3. Per­son­al­iza­tion

Now that we’ve got data sets that pro­vide a high-resolution view of our cus­tomers, we must use them to cre­ate the most per­son­al­ized, rel­e­vant engage­ments pos­si­ble. I can remem­ber being in high school where some of my teach­ers taught with a broad stroke, but the best ones paid atten­tion to how each kid ingested the sub­ject mat­ter on a per­sonal level. It’s no dif­fer­ent with mar­ket­ing, folks. Lever­ag­ing Big Data means fol­low­ing analy­sis with per­son­al­ized mes­sag­ing that res­onates because it has focused appeal. We can’t get away with a stale, dis­tant approach to our mar­kets; the data that’s out there enables us to craft per­son­al­ized campaigns.

4. Test­ing Enablement

Mar­keters know the value of test­ing. The good news is we’re no longer mired in guess­work when it comes to split test­ing, mar­ket eval­u­a­tion, or prod­uct devel­op­ment. Our cus­tomers ulti­mately tell us which direc­tion to go as we roll out value propo­si­tions. Sure, audi­ence frag­men­ta­tion makes the eval­u­a­tion of test­ing out­comes more chal­leng­ing, but that’s where Big Data pro­vides max­i­mum value. The trans­parency we achieve through Big Data has changed the test­ing envi­ron­ment and enhanced our abil­ity to deliver solu­tions our mar­kets seek.
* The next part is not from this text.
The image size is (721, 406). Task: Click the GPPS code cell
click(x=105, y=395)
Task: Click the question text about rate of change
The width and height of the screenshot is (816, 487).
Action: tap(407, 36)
A word of warn­ing, though. There may be times where test­ing hypothe­ses can be tripped up, even in the face of Big Data. Cor­re­la­tion is not cau­sa­tion. Beware of mak­ing deci­sions based on poorly made assump­tions. Data allows insight, but incom­plete or dis­con­nected met­rics can scut­tle the best-planned roll­out. Ulti­mately, though, whether it’s con­cept, pack­ag­ing, or chan­nel you’re test­ing, the high price of fail­ure dri­ves us to depend on data to shape how we market.

5. Prod­uct Development

Along the prod­uct devel­op­ment con­tin­uum, the mul­ti­ple points where suc­cess or fail­ure is deter­mined have to be sup­ported by data. Solu­tions can be made more valu­able to your cus­tomers when data is used as a devel­op­ment tool. I speak with lead­ers across the globe who have yet to lever­age Big Data as a prod­uct devel­op­ment tool. They’re miss­ing out! Data can push us to deliver tai­lored solu­tions that bet­ter meet exact­ing cus­tomer needs across mul­ti­ple seg­ments in any industry.
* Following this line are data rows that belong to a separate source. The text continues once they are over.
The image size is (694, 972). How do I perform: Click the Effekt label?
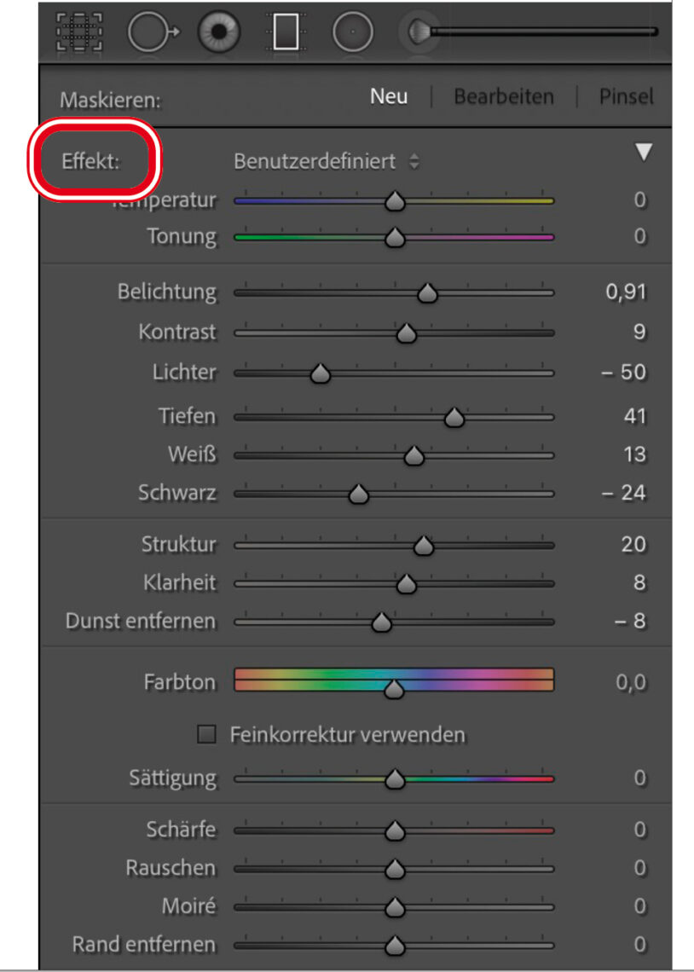[90, 161]
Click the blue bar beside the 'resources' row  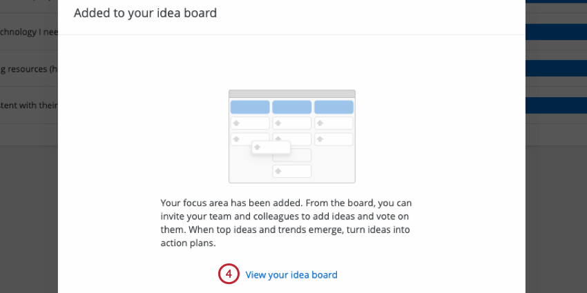(x=555, y=69)
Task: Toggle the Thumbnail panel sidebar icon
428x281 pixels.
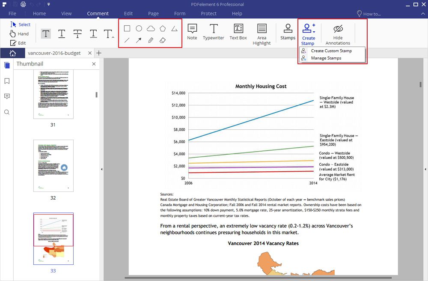Action: point(7,65)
Cus­tomer sen­ti­ment is a sig­nif­i­cant met­ric that today is more eas­ily cap­tured through social, search, email, and Web engage­ments. Latent oppor­tu­ni­ties, con­sumer pref­er­ences, and geo­graphic dis­par­ity are all embed­ded in the data we col­lect. As a mar­keter, think hard about the prac­tice of lever­ag­ing Big Data for your prod­uct devel­op­ment efforts—big wins to be had!
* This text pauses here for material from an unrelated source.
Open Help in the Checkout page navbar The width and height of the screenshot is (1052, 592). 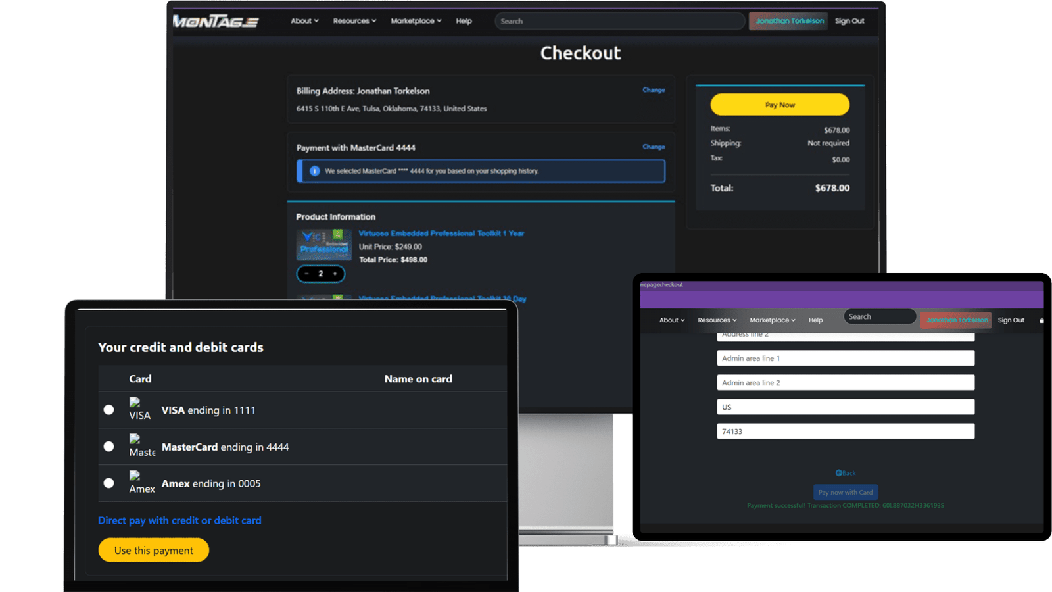pos(464,21)
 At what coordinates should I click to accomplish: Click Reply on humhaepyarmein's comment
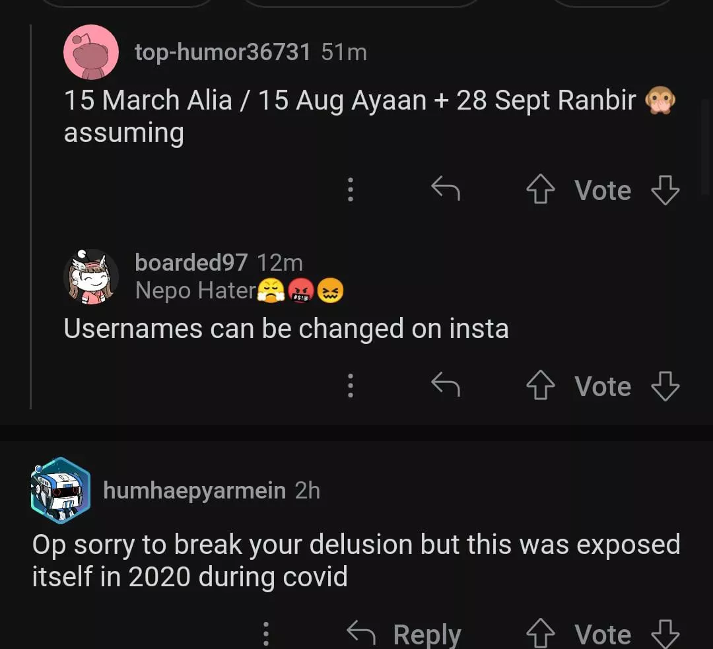point(404,634)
6. Fore­cast­ing & Prediction

One of the more influ­en­tial val­ues Big Data con­tributes to enter­prise suc­cess is its impact on fore­cast­ing and pre­dic­tion. Pre­dic­tive capa­bil­i­ties become sharper across busi­ness func­tions when data is used to sup­port expec­ta­tions. The fore­cast­ing lens is clearer because of the abil­ity to seg­ment data sets and ana­lyze end-user behav­ior. Data accu­mu­la­tion pro­vides real-time updates and enables sharper deci­sion mak­ing. For enter­prises using Agile man­age­ment tech­niques, data allows you to adapt to mar­ket changes quickly with less second-guessing.

Whether you base go-to-market deci­sions on your first-party data sources or third-party research, the value derived from data analy­sis is unques­tion­able. Not only does Big Data allow for greater pro­duc­tiv­ity within inter­nal prac­tices, it can pro­vide a bet­ter assess­ment of the com­pet­i­tive envi­ron­ment as well.

Where would we be with­out Big Data? There is too much value to be unlocked for today’s lead­ing enter­prises to ignore. Where do you see the value when it comes to devel­op­ing and mar­ket­ing your offer­ings to your customers?